→ **What the task requires**:
Reproduce only this range: the line holding "Check the select-all checkbox in table header" through the last line of the data below, both included, exactly, with no pictures.
((
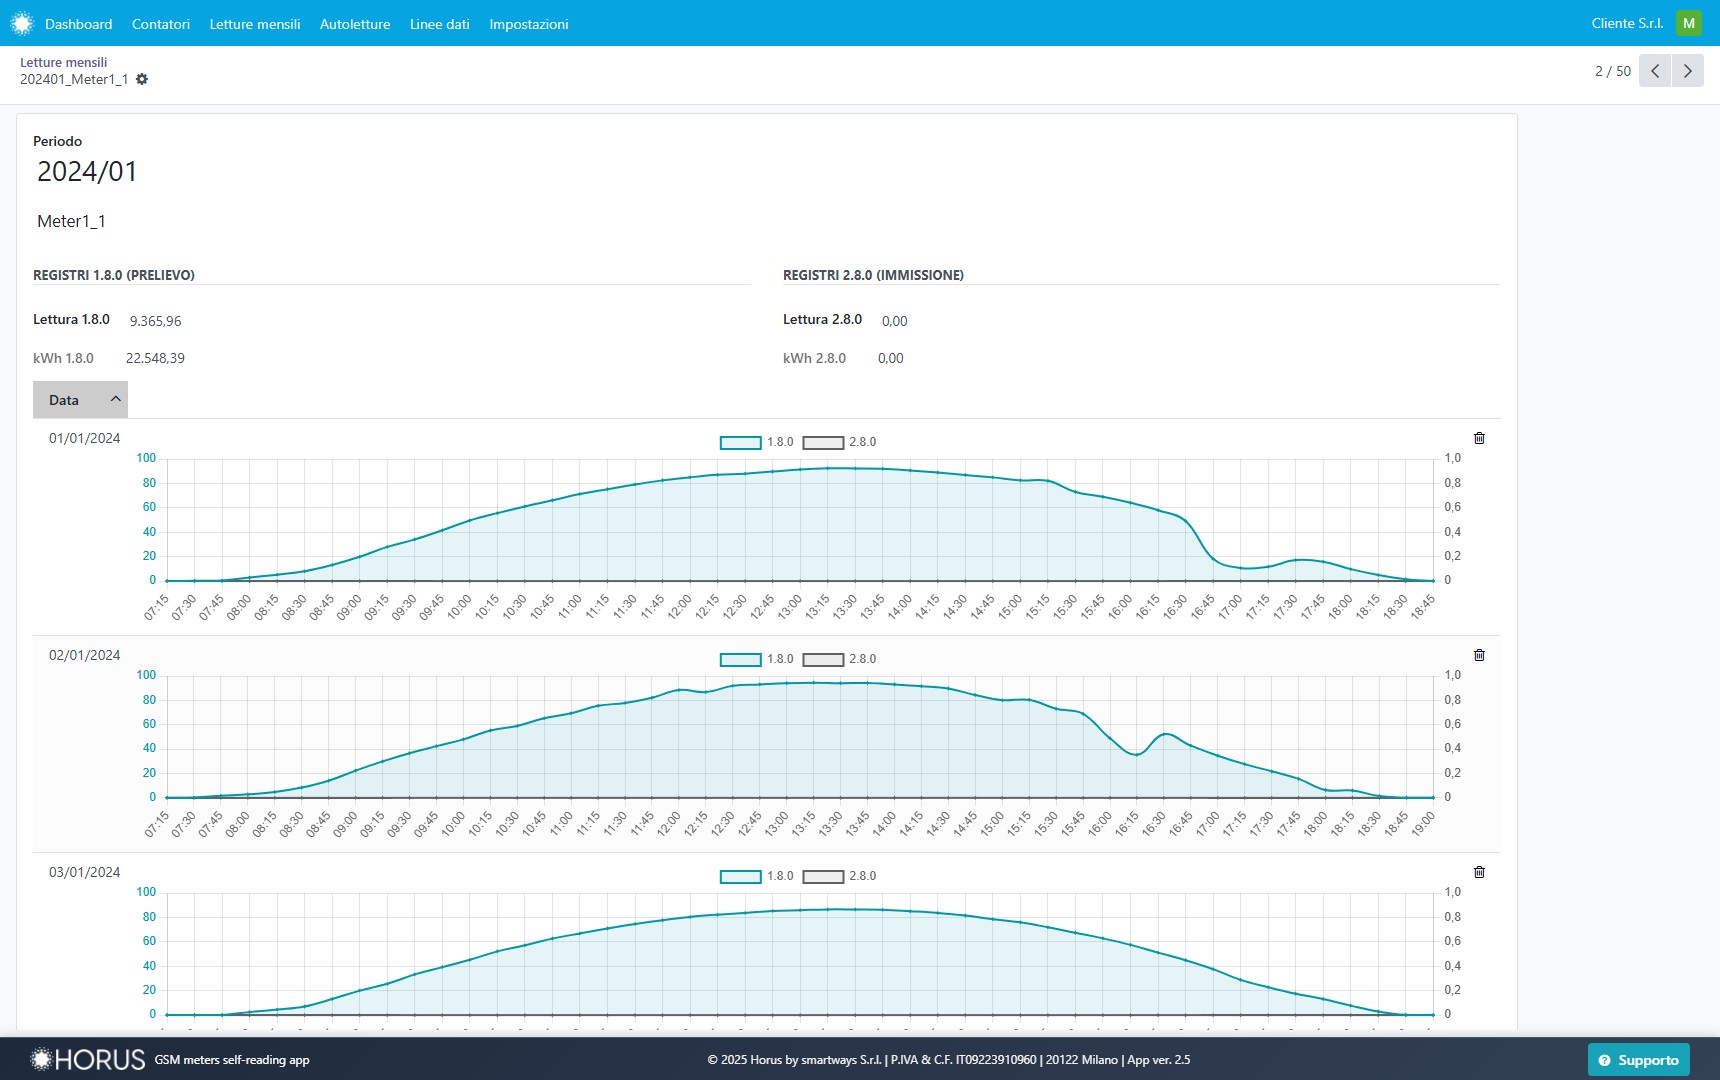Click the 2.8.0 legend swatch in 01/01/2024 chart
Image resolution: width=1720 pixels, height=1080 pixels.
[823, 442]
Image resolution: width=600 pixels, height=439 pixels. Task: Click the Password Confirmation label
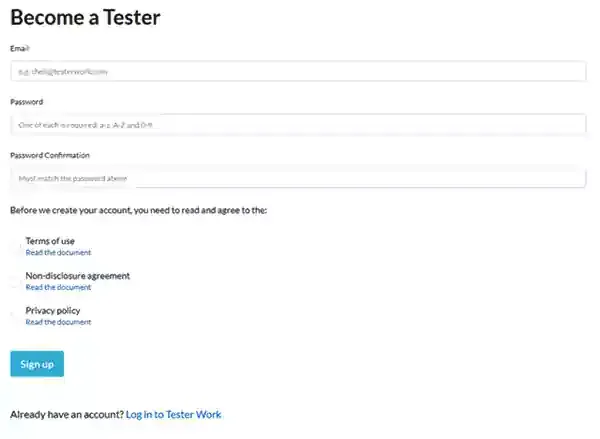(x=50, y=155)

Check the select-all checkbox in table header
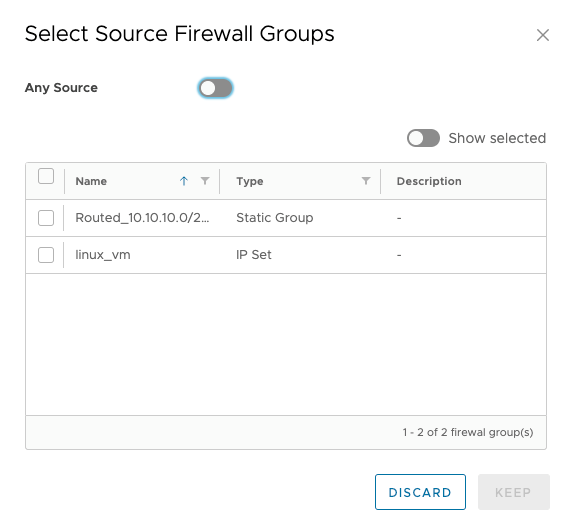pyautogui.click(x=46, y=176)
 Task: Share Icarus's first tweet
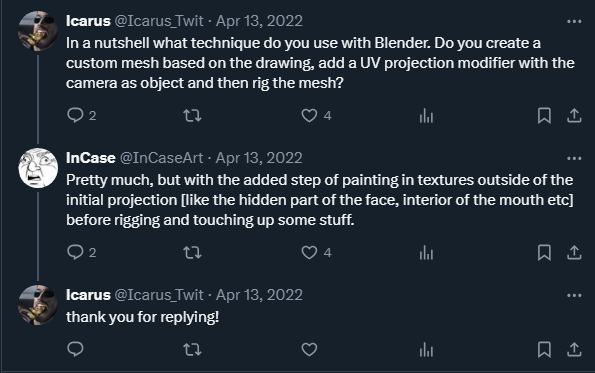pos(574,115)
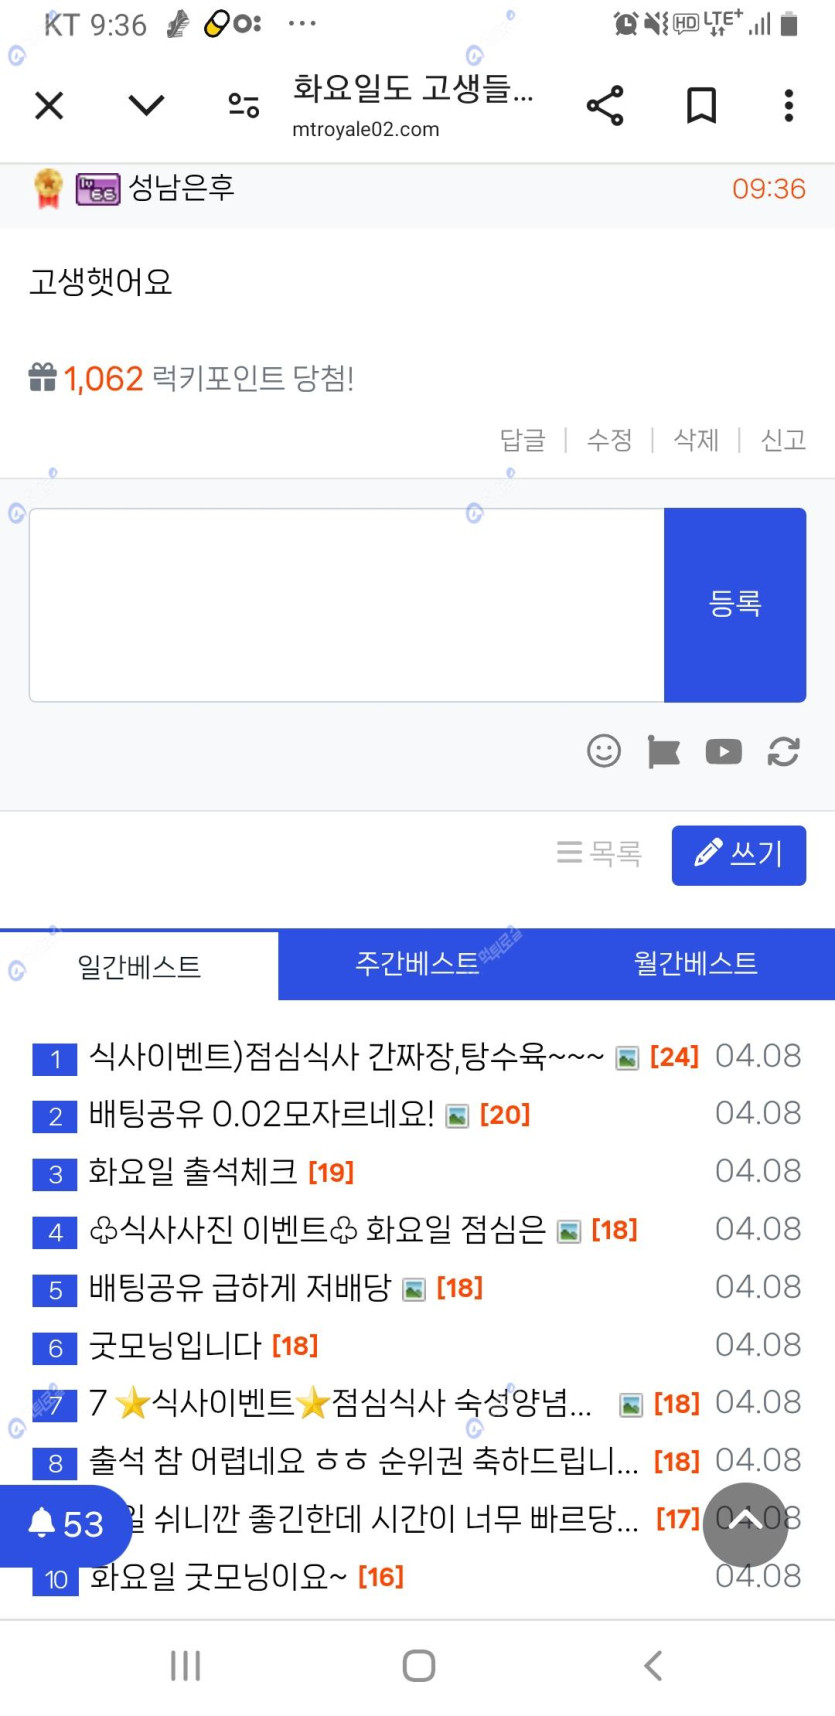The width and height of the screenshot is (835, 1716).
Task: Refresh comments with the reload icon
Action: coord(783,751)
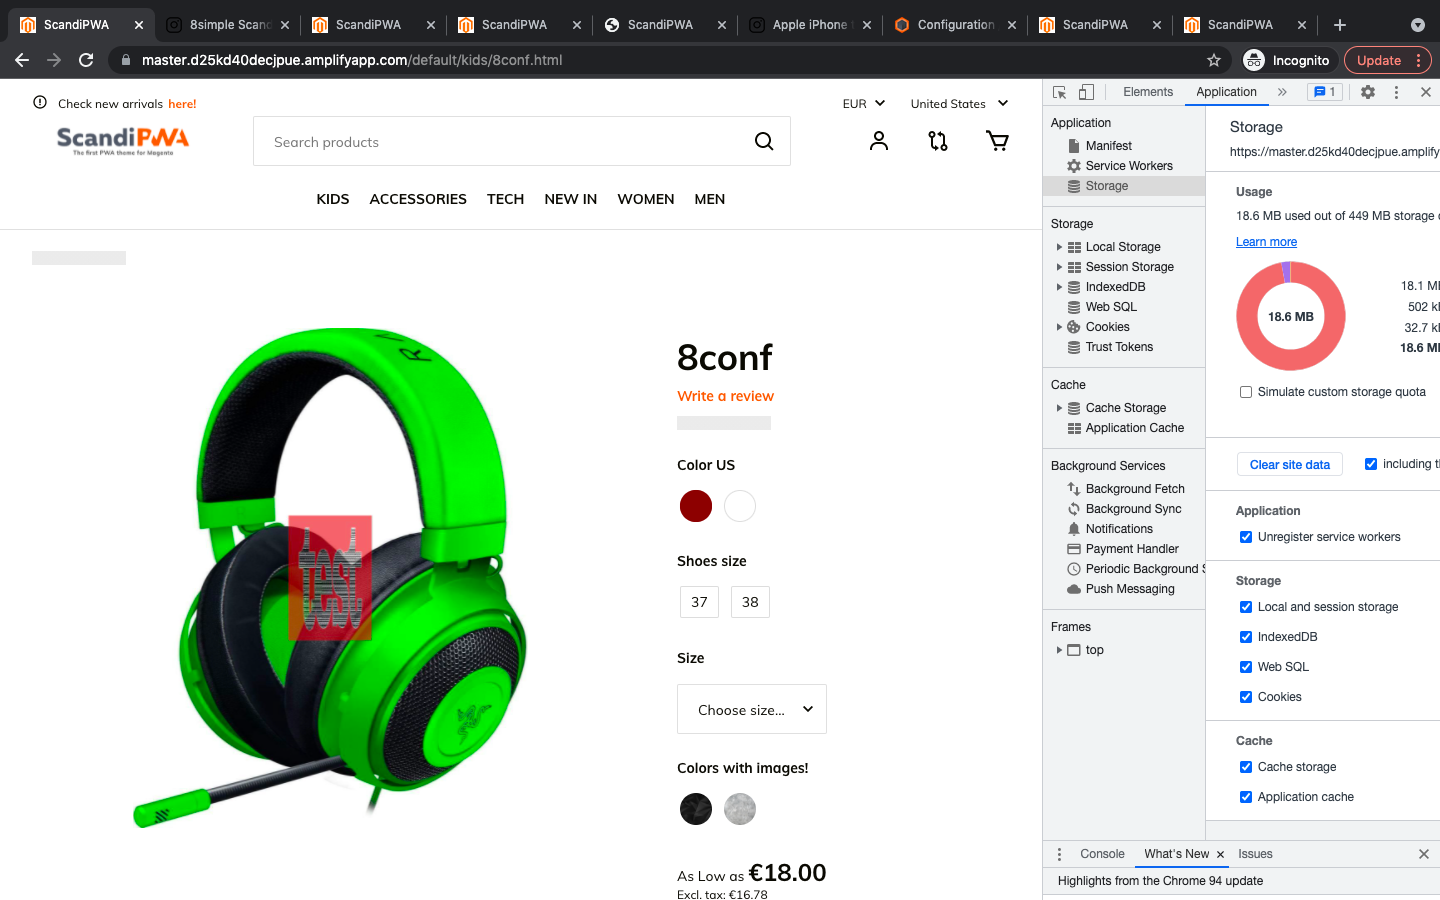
))
→ **Written response**:
Check the select-all checkbox in table header
pyautogui.click(x=46, y=176)
 Task: Share Icarus's first tweet
pos(574,115)
The width and height of the screenshot is (835, 1716).
Task: Refresh comments with the reload icon
Action: coord(783,751)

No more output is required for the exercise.